Dengan mendirkan sekolah-sekolah dan membiayaianya, berarti mereka telah
mewaqafkan dan membelanjakan harta mereka dijalan Allah.
3) Para pembesar Negara pada masa itu
dengan kekayaannya telah berhasil mengumpulkan harta kekayaannya. Mereka
khawatir jika tidak diwariskan kepada anak cucunya yang nantinya akan menjadi
terlantar dan kekurangan pendidikan. Untuk menghindari hal tersebut, mereka
mendirikan madrasah-madrasah yang dilengkapi dengan asrama-asrama dan dijadikan
sebagai waqaf keluarga.
4) Disamping itu, didirikannya
madrasah-madrasah tersebut ada hubungannya dengan usaha untuk mempertahankan
dan mengembangkan aliran keagamaan dan para petinggi Negara yang besangkutan.
Dalam mendirikan madrasah ini mereka mempersyaratkan harus diajarkan
aliran-aliran keagamaan tertentu.
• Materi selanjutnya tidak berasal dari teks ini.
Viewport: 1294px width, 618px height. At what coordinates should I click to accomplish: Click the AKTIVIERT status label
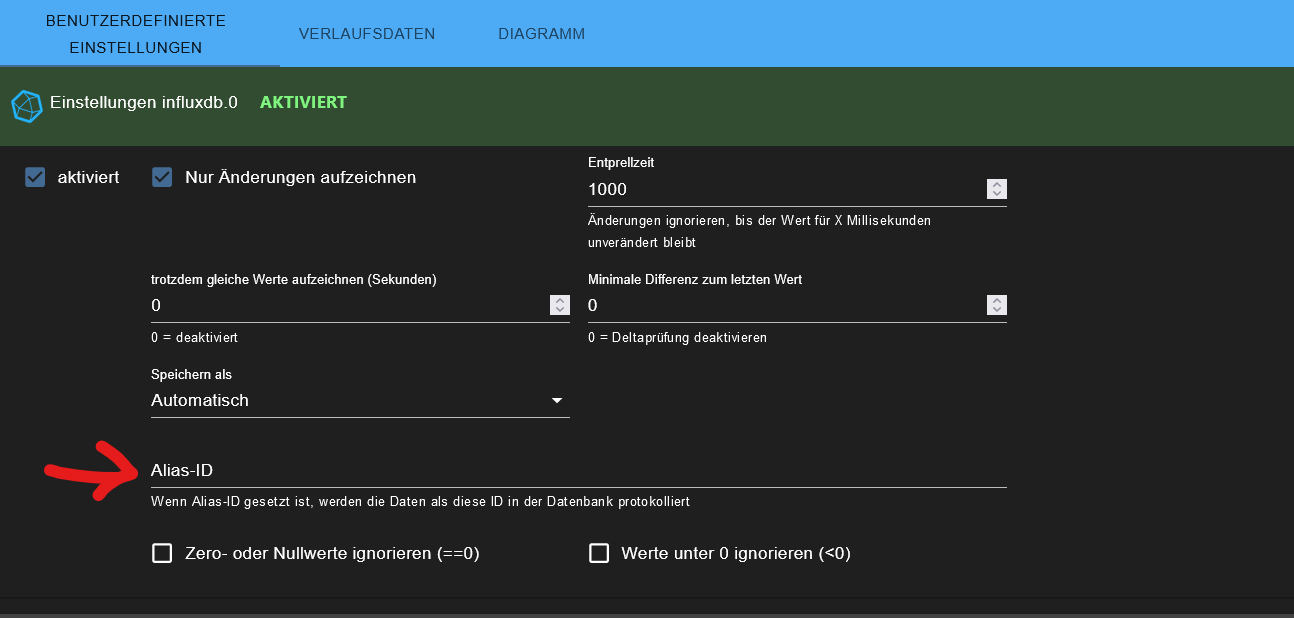click(x=303, y=102)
Dengan demikian aliran keagamaan tersebut
akan berkembang dalam masyarakat.[1]
Dengan
berbagai alasan apapun jelas bahwa dengan berkembangnya pendidikan yang dalam
hal ini adalah madrasah, karena kaum muslimin telah mendapatkan kesempatan yang
banyak untuk mendapatkan pendidikan yang lebih berkualitas.
Dengan begitu
sangat jelas bahwa pemerintah akan kebutuhan kepada pendidikan untuk
masyarakatnya menjadi salah satu tanggung jawab pemerintah Turki Utsmani.
Selain itu juga secara terperinci sistem dalam bidang pendidikan merupakan
basis dasar bagi Institusi pendidikan yaitu sistem pendidikan yang mengorganisir
sekolah dasar di sekitar masjid, dengan memberikan pelajaran religius yang
bersifat elementer kepada rakyat jelata, kemudian institusi yang lebih tinggi
lagi jangan melatih siswa baru guna memasuki tingkat yang lebih tinggi. Dengan
begitu pada masa kerajaan Turki Utsmani sudah memberlakukan tingkatan-tingkatan
dalam studi pendidikan hal ini tellihat pada penjelasan lain dari Stamford,
yaitu:
a) Kelas Kharij (luar) atau
elementary, madrasah menyajikan pelatihan dasar mengenai hal-hal paling
mendasar dari sains, tata bahasa Arab, logika, ilmu ukur, ilmu agama, dan
retorik.
b) Kelas dakhil (dalam) atau
intermediet, madrasah menyajikan pelatihan khusus ilmu pengetahuan, fiqh, dan
analisa al-Qur’an atau Tafsir.
c) Sekolah lanjutan membentuk
tingkatan yang paling tinggi dalam komplek sekolah. Dari sekolah lanjutan ini
para guru mulai menerima upah bagi guru yang terbaik.
d) Tingkatan yang paling tinggi,
yaitu siswa ditempatkan di kompleks suleymaniye, dimana para siswa menerima
pelatihan khusus mungkin yang paling tinggi, terutama mengenai hukum, ilmu
agama dan retorika.
Madrasah
Utsman yang pertama dibangun oleh Orhan di daerah Iznik pada tahun 1331 M.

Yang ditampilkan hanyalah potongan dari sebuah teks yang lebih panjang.